3. Computerising Medicine
Another area that I’ve put a lot of effort into is understanding why attempts to ‘computerise’ Medicine have been such a bust. Humongous projects like NPfIT in the UK failed, wasting at least £14 billion. In the US, $29 billion was spent, resulting in widespread computerisation—but it decreased face-to-face time with patients, increased the workload of clinicians, and made them profoundly depressed (‘burnout’). There are many other examples of partial successes, abject failures, and projects that initially worked brilliantly, and then degraded.
There’s a multitude of things you need to get right for computerisation of Medicine to succeed. And guess what? We’ve got most of these wrong.

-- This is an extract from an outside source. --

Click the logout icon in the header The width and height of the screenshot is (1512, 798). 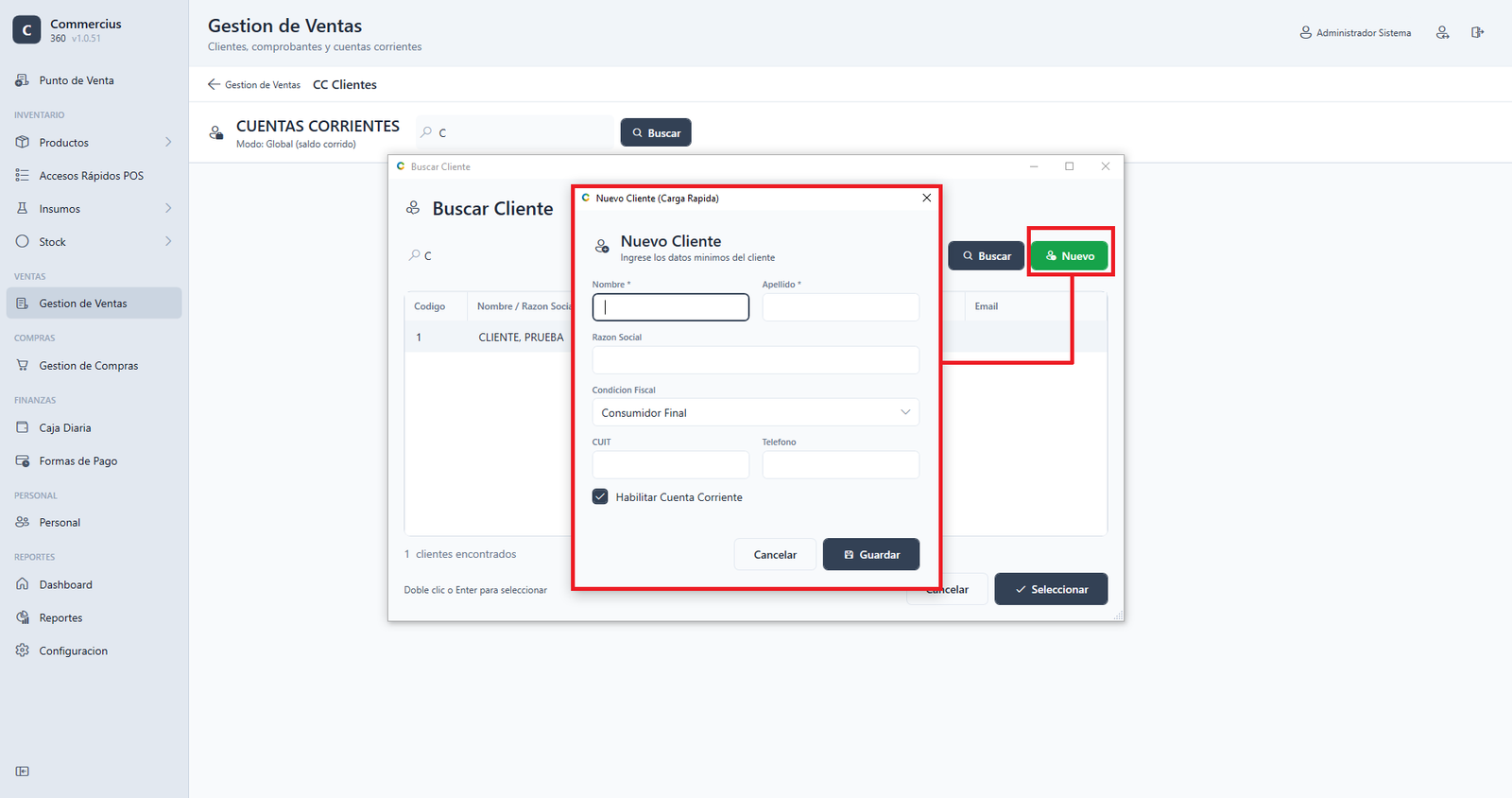tap(1477, 32)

If you wish, I can work through my perception of what’s wrong, and how to fix things. I find this topic fascinating, but it’s also challenging to explain. I’ll give it my best shot. Not everyone will agree. I have some strong opinions here—but each one is logically supported, and open to scientific criticism.
It’s now your call
So where shall we go?
It’s very much up to you.
My 2c, Dr Jo.
⌘ This symbol identifies another post of mine where I explore in detail. Click on the link.

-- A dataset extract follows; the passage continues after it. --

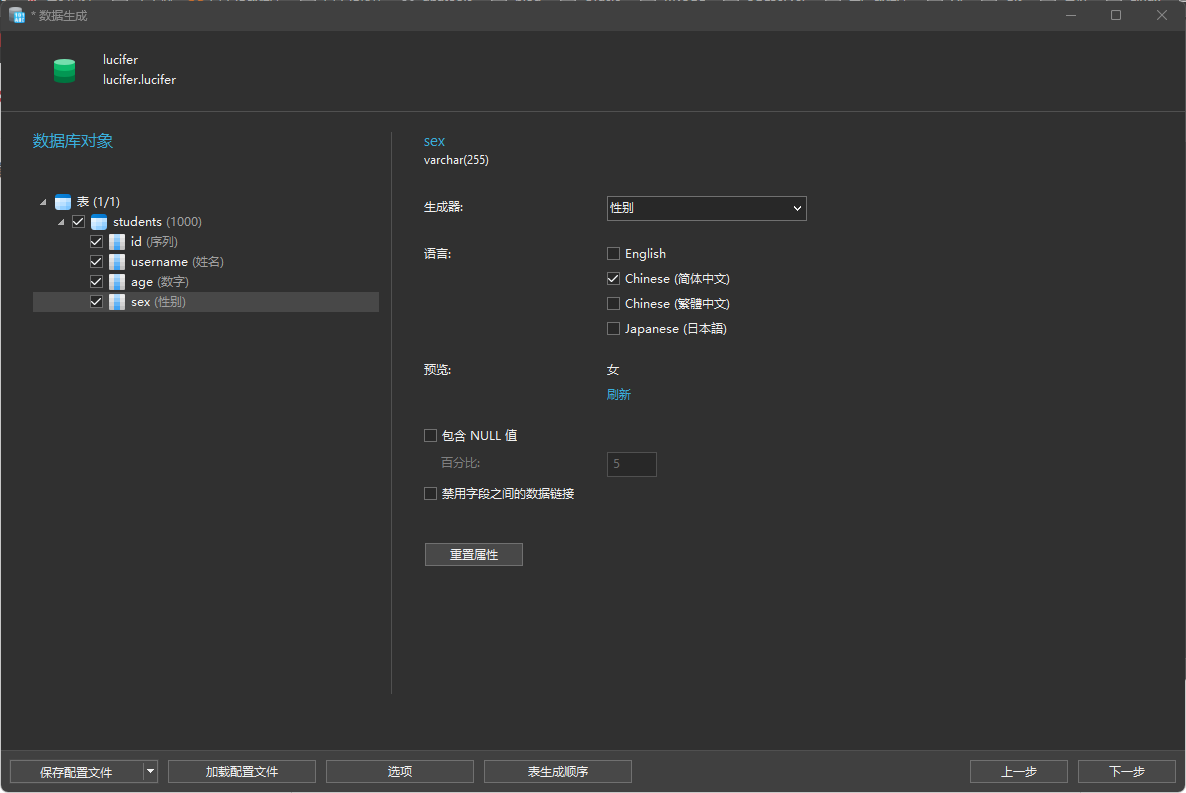
Task: Open the 生成器 dropdown showing 性别
Action: [706, 208]

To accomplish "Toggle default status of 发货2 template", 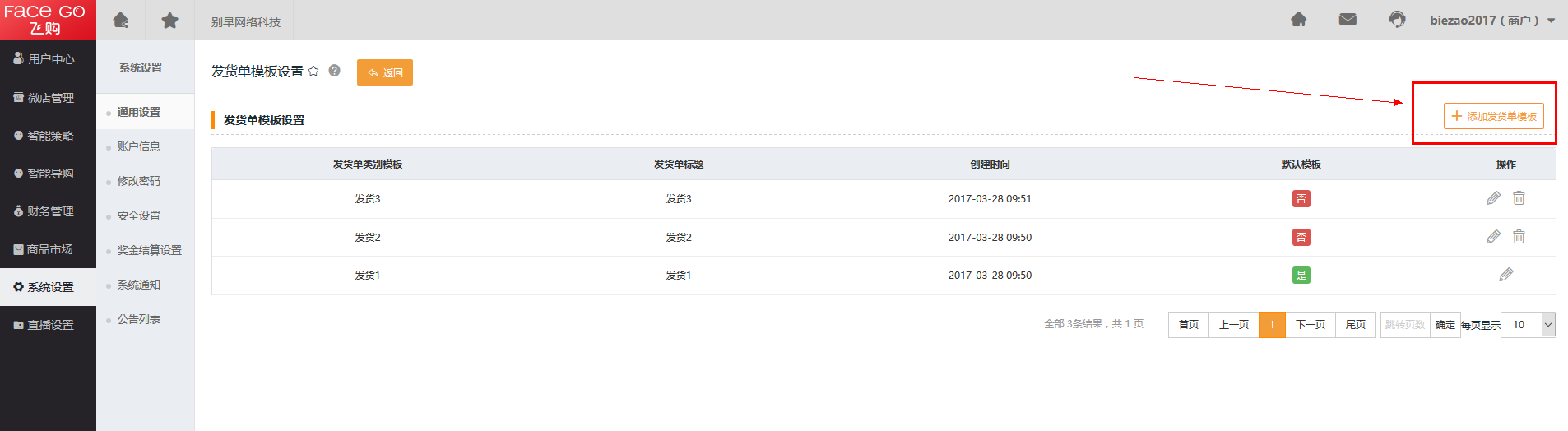I will tap(1301, 238).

I am in the "bash on" camp, but it probably depends upon what you intend your substack to be. Obviously, the other courses have a greater possibility of energizing and effecting change, but my pleasure is in experiencing, and learning from, your varied interests (even when I don't understand the math). So I vote for "general education" over "advanced studies," but you should do what brings you joy,
I would just like to share the Singapore experience with the American electronic healthcare system, the infamous EPIC. I think the most likely cost of the failure of EPIC is that, like most American systems, it is design not for the welfare of the primary and uses, meaning the healthcare staff, but for the profit makers, meaning Pury merrily the medical insurance company and D for profit, owner of hospitals, clinics, and other healthcare institutions
It would be interesting to compare the systems used in other countries maybe primarily China to see whether they have done better
Maybe I can share my own experience with the system in Singapore before EPIC came along
That system was designed by a group of medical professionals who are IT savvy, one of whom is a good friend of mine. That was excellent.